During a recent interview this past Monday for MY Fox Boston.com, Dr. Ned Hallowell, author of the newly published book, “Shine,” speaks about the importance of imaginative engagement to bring out the spark in your staff. Hallowell stresses the need for a new approach which he refers to as “Enlighten Management” which focuses on the manager devoting his or herself to finding the brain-power from within the people whom he or she manages. This new spin on an old concept involves the old fashion notion of the emotional buy-in.
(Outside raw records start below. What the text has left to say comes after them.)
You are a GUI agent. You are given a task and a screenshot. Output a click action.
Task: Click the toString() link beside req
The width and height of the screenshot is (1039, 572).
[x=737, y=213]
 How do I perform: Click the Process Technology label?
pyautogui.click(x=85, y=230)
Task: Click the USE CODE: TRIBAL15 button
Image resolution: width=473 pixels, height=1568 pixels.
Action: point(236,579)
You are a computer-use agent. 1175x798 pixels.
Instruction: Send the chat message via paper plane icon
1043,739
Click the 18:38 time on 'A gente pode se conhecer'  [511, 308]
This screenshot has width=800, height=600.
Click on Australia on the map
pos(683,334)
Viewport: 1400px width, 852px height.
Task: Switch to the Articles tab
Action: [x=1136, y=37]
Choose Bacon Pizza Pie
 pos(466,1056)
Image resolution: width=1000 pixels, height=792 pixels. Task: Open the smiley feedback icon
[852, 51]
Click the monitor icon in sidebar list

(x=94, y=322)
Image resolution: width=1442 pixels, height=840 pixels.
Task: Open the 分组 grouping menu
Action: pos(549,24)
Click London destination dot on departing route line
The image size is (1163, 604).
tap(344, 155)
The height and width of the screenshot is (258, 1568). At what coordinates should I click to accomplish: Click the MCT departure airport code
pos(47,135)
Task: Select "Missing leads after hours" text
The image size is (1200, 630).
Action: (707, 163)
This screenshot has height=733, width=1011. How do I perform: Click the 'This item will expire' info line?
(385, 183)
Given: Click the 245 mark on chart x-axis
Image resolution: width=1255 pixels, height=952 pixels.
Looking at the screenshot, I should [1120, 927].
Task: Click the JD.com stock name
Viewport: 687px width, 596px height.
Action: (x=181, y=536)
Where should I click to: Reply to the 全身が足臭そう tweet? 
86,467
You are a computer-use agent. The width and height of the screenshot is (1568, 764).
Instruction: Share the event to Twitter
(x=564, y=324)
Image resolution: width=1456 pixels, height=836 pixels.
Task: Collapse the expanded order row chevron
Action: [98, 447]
Hallowell believes a great manager is a person who is hyper-aware when it comes to determining what his or her employees are most proficient in, finds full and satisfying and what can in the process bring greater value to the company for doing.
If we can see a playful connection to what we must do every day, then we are well on our way to living a more joyful and gratifying existence.
6 Basic Fears
How to Build Trust for Sustained High Performance – a must read!
Cultivating the Trust Factor
30 Ways to Increase Your Creativity
Links Between Creativity and Emotions
About the Book “Shine”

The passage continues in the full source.